Sejumlah anggota Komisi IX DPR memprotes Peraturan Menteri Kesehatan (Permenkes) Nomor 07 Tahun 2013 tentang Pedoman Pengangkatan dan Penempatan Dokter dan Bidan sebagai Pegawai Tidak Tetap.
Verna Gladies Merry Inkiriwang dari F-PD mempersoalkan nasib bidan PTT yang sudah tujuh bulan belum terima gaji. "Kalau saya ke daerah, yang pertama saya tanya di mana bidan. Mereka selalu standby. Tapi nasib mereka menyedihkan, terutama di daerah terpencil," katanya saat raker dengan Menteri Kesehatan Nafsiah Mboi, Rabu (15/5).
Sunaryo Adhiwardoyo dari F-PG meminta agar konsep permenkes tersebut direvisi. "Agar ada kepastian hukum bagi bidan PTT," katanya.
Sementara Abidin Fikri dari F-PDIP meminta agar soal bidan PTT jangan dilemparkan ke pemerintah daerah. Sebab hal itu malah menambah ketidakpastian. "Harus koordinasi dengan Kementerian PAN dan Reformaasi Birokrasi," katanya.

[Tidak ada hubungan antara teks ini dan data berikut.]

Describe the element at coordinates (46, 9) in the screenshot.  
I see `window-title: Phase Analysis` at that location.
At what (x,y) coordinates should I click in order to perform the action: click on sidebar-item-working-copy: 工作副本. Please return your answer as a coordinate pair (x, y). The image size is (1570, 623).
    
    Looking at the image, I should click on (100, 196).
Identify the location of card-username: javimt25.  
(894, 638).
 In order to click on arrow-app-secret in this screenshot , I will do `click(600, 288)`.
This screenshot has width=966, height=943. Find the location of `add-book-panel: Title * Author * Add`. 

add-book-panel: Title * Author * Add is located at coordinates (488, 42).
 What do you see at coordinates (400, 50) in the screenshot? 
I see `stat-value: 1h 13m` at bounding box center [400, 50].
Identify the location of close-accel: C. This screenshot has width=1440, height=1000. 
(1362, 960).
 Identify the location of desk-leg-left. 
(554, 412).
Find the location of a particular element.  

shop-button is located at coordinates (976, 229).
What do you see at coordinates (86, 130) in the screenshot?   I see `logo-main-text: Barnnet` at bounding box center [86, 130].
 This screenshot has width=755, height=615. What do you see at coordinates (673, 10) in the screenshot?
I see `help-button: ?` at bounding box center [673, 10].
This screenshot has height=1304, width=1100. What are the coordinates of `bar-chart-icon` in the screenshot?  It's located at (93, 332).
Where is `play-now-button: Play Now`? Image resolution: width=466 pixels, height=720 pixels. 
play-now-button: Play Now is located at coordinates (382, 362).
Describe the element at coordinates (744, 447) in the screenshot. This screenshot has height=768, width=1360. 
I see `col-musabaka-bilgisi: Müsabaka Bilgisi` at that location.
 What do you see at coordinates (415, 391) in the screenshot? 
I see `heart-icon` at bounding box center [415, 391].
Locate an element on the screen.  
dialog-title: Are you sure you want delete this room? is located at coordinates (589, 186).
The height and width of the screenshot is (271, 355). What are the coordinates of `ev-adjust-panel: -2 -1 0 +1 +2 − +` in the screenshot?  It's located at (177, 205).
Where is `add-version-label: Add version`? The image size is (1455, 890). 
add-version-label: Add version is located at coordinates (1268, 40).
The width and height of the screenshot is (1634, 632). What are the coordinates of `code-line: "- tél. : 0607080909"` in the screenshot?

Kalau tidak, kata Abidin, nasib para bidan PTT akan terkatung-katung dan pengabdian selama ini menjadi sia-sia. Padahal, para bidan itu adalah ujung tombak kesehatan di desa.
Sementara, Surya Chandra Suropaty dari F-PDIP mempertanyakan, bila sudah habis masa PTT, apakah akan tetap diangkat? "Kalau sudah mengabdi selama sembilan tahun terus mau dikemanakan?"
Arif Minardi dari F-PKS mendesak agar Menteri Kesehatan mengangkat bidan PTT. Sebab bila dikembalikan ke daerah, tidak semua daerah bagus. "Angkat saja (bidan PTT) semua, ibu bisa jadi Wakil Presiden," kata Arif.